Sunday, May 26, 2019

And now for my 147th post on "defining rural"

The occasion for this post is Andrew Van Dam's piece in today's Washington Post, "The real (surprisingly comforting) reason rural America is doomed to decline."  It's partly about ecological definitions of rural and urban.  When Van Dam contacted me about 10 days ago, while writing this story, I referred him to the "defining rural" tag on this blog.  That's when I realized I'd written more than 140 posts on the topic--an average of once a month since I founded this blog about 12 years ago.  Van Dam found me, by the way, via my 2006 law review article, "Rural Rhetoric." 

Basically, Van Dam is using the federal government's classification schemes for rural/urban and metro/nonmetro to put a positive spin on the ongoing urbanization of America. This treats the process  or system as s a zero-sum game, which it basically is.  If rural is the remainder of that which is not urban, then as places grow and population clusters get large enough to meet the threshold for "urban"--or more precisely "metropolitan" (a county-level designation)--that which is designated or defined as rural shrinks.  It seems inevitable, right?   Van Dam uses a clever farm team v. big league analogy: 
In a way, rural areas serve as urban America’s farm team: All their most promising prospects get called up to the big leagues, leaving the low-density margins populated by an ever-shrinking pool of those who couldn’t qualify.
The problem with the analogy is that it could be read to suggest that rural people can't "qualify" for urban life--that if they could, they'd move to town where the successful folks inevitably go.  That is, you could read it at the individual level, as another way of looking at the rural brain drain.  On the other hand, you could also read it as referring just to the population clusters rather than to the individuals--those that grow will be redefined as urban.  I think this latter construction is Van Dam's intent. 

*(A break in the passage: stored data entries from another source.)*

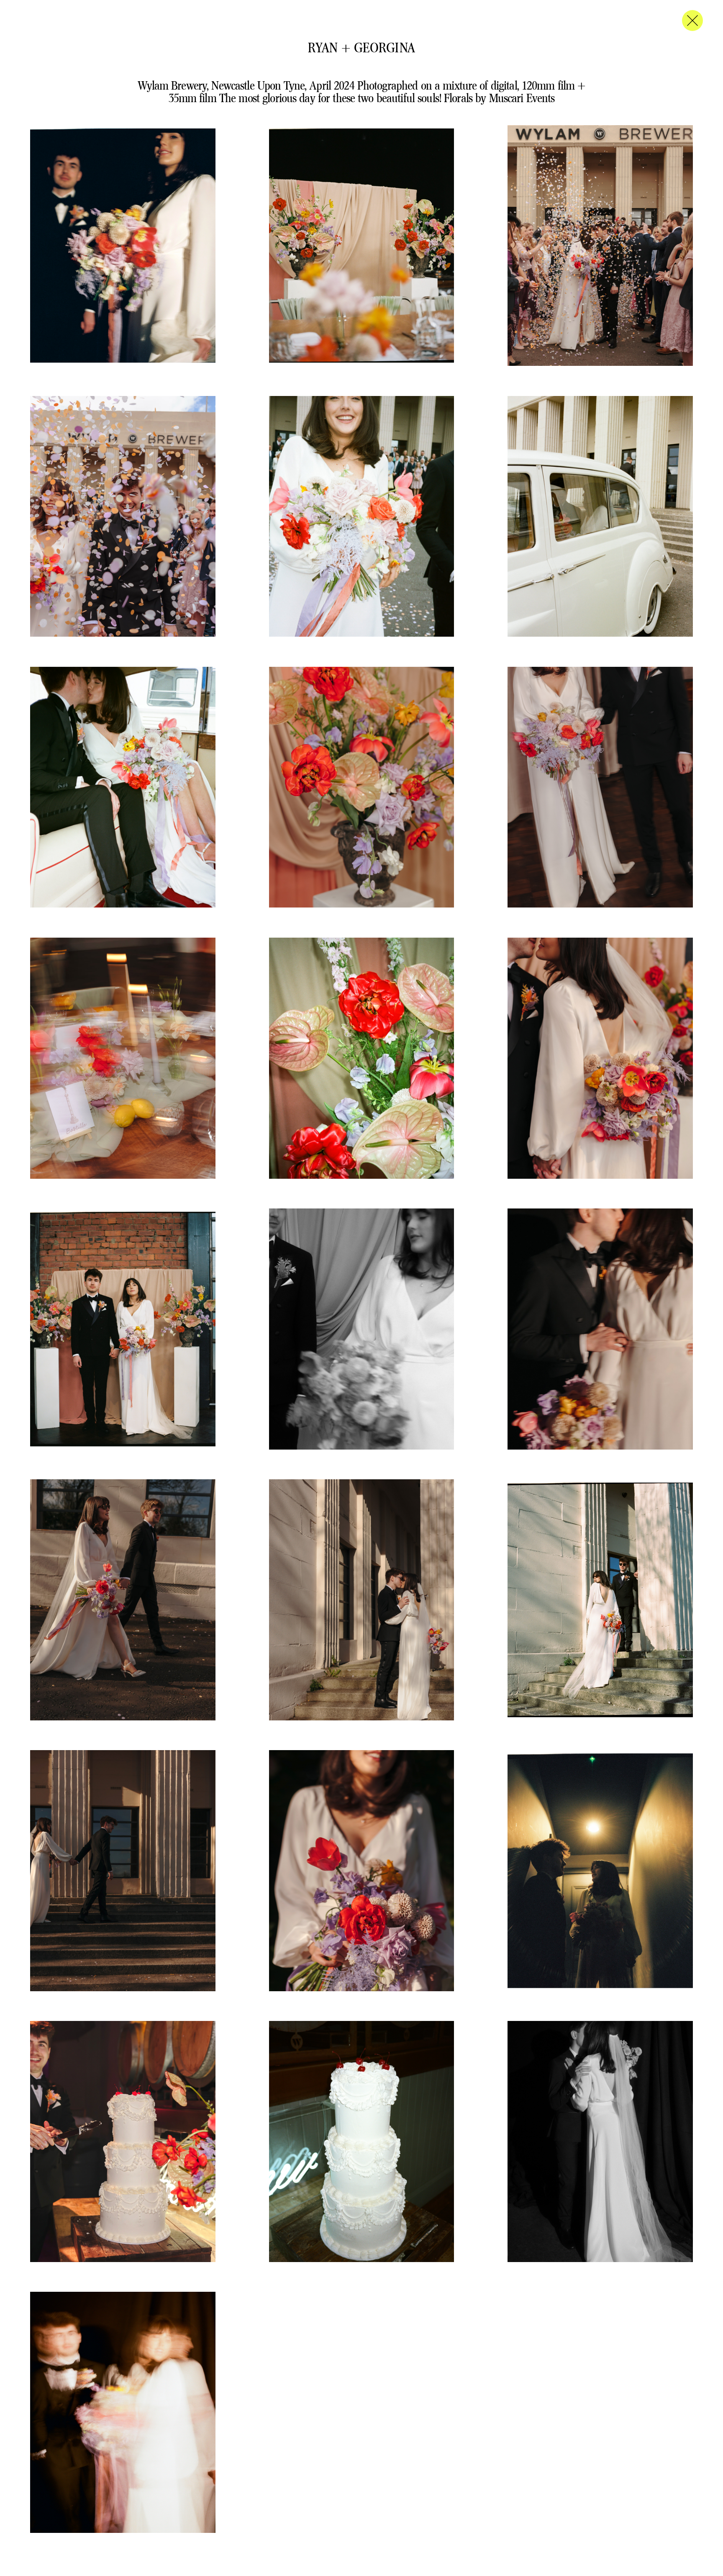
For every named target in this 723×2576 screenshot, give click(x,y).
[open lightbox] (122, 245)
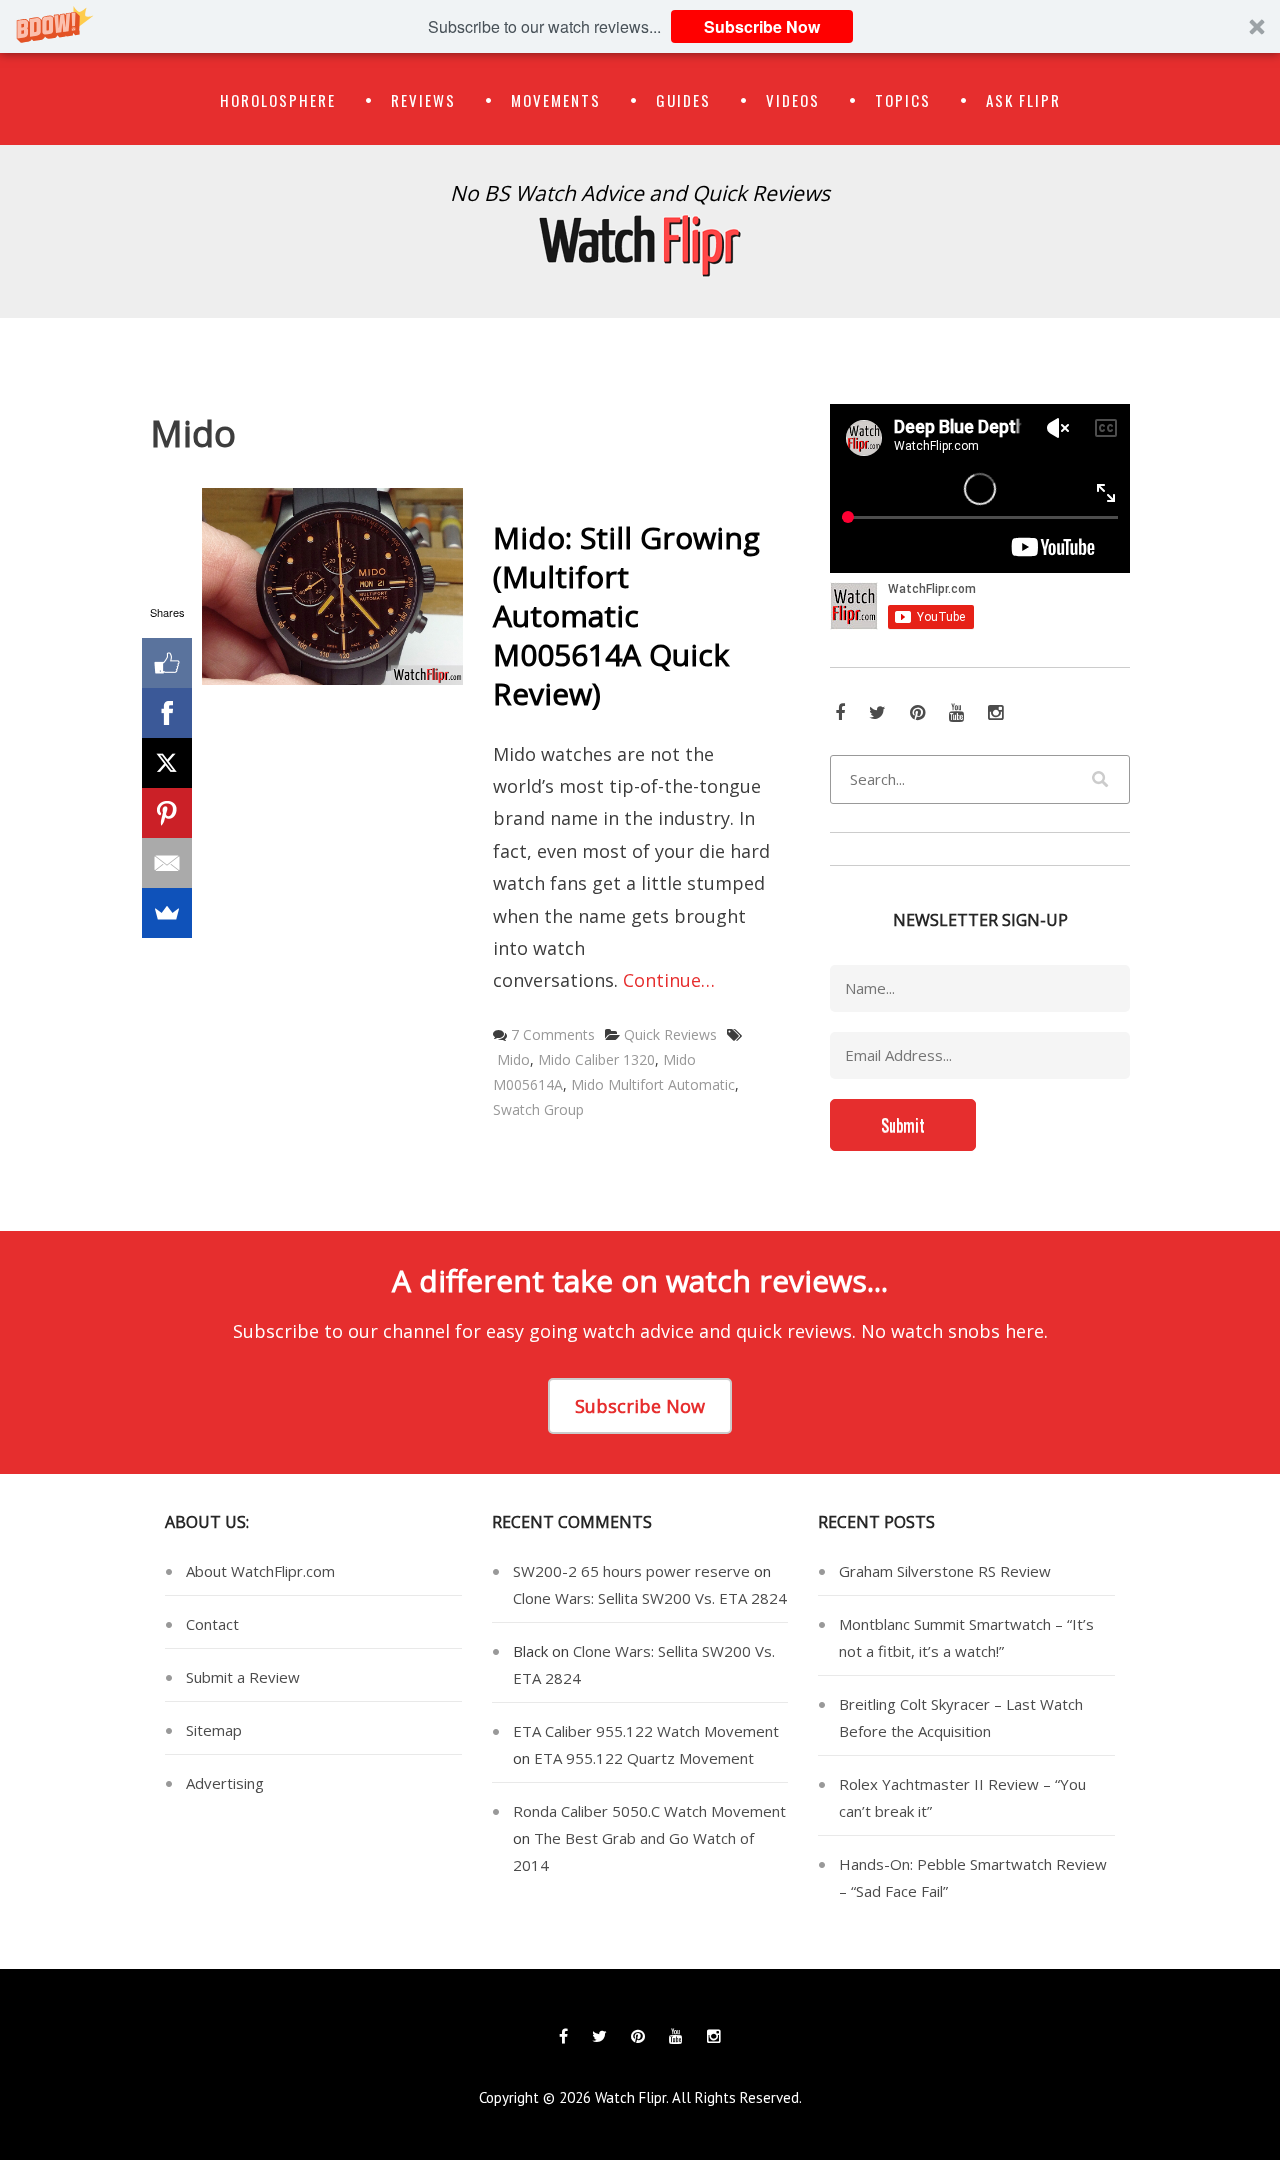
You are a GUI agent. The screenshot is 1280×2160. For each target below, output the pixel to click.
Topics (903, 100)
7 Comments (553, 1034)
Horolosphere (278, 100)
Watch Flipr (630, 2097)
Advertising (225, 1783)
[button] (640, 26)
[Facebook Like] (167, 663)
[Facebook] (167, 713)
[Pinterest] (167, 813)
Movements (556, 100)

It's also worth noting that Van Dam's approach does not really account for the fact that many places are not only "not growing" and therefore not becoming urban, they are in fact shrinking.  Population loss--and not only stasis-- is a huge part of the rural American story right now--and it's not just loss to cities; it is natural decline because of low birth rates and such. 

In any event, read this clever piece in its entirety and note the references to Amanda Kool's recent piece in the Daily Yonder and to the fabulous demography work of Dan Lichter of Cornell, Kenneth Johnson of the University of New Hampshire/Carsey Institute, and John Cromartie of USDA, who have been tracking the extent to which "rural" places (as defined by the U.S. Census Bureau) are being subsumed into "metropolitan counties" (as defined by the Office of Management and Budget).

Then there are my quotes about the cultural angle on all of this:  how people and places "stay rural" culturally in spite of their "places" transmutation (by a government definition) into "metropolitan."  I also talk about how easy its gotten for policy makers to overlook rural needs, in part because of elite/progressive disdain for rural folks, which was also a theme of this piece, which showed how the rural bashing is not just a Trump-era phenomenon; it started in the 2008 election season.

Thanks to Van Dam and WaPo for the high profile treatment of an issue so important to those of us who advocate for and value the rural.  Here's to another 150 (or so) posts on "defining rural" in Legal Ruralism's next dozen years. 

1 comment:

Anonymous said...

Rural bashing has been going on since Roman times... every country the farmers are looked down on.